Allogeneic BM-MSCs may have cellular and humoral alloreactivity. The present study; however, demonstrated that allogenic BM-MSC infusion did not change the subpopulation of lymphocytes immediately following CPB and 12 hours after CPB. BM-MSCs show low expression of major histocompatibility class II antigen. BM-MSCs also have important immunomodulatory properties, including a suppressive effect on T- and B-cell proliferation, suppression of natural killer cell function, and modulation of the secretory profile of dendritic cells and macrophages., These properties are considered to contribute to the low immunogenicity of BM-MSCs after allogeneic transplantation.

Our studies using an ex vivo CPB circuit include obvious limitations. Several studies have demonstrated that BM-MSCs polarize lymphocytes, including T cells and monocytes toward a regulatory phenotype, and generate regulatory T cells., In the present study, we did not observe cellular reactions by BM-MSCs during ex vivo circulation. There are no interactions of both circulating blood and delivered BM-MSCs with endothelium and organs that are also responsible for immune reactions, including lymph nodes, thymus, and spleen. In addition, because of technical challenges, cell viability of delivered BM-MSCs was not continuously monitored over the course of the experiment although it was 97.6% at the time of injection. A lack of interaction between important tissues and/or reduced cell viability during the experiment may have contributed to this result. Mechanisms underlying immune response during CPB are highly complex and multicellular events.

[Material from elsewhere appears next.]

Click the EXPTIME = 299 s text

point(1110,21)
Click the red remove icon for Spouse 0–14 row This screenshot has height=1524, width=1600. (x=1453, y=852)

Comparing immune and inflammatory responses between ex vivo circulation and in vivo preclinical and clinical studies will assist in our understanding of the effect of BM-MSCs on complex immune reactions and alterations in T-cell function after CPB.

Among the most important current challenges for children with congenital heart disease (CHD) is to improve neurodevelopmental and behavioral outcomes. We have recently established a Phase 1 clinical trial to assess the safety and feasibility of BM-MSC delivery through CPB in neonates and young infants with CHD. Ultimately, it is to be hoped that the proposed cell-based therapeutic approach during neonatal cardiac surgery can contribute to improvement of lifelong neurobehavioral problems in populations with CHD.

Conclusions

The present study demonstrates the feasibility and significant translational potential of BM-MSC delivery through CPB. Future investigation using an in vivo model is necessary for further understanding of the effect of BM-MSC administration during pediatric cardiac surgery.

Conflict of Interest Statement

Dr Hanley is a cofounder and on the board of directors of Mana Therapeutics and serves on the scientific advisory board of Cellevolve. All other authors reported no conflicts of interest.

The Journal policy requires editors and reviewers to disclose conflicts of interest and to decline handling or reviewing manuscripts for which they may have a conflict of interest. The editors and reviewers of this article have no conflicts of interest.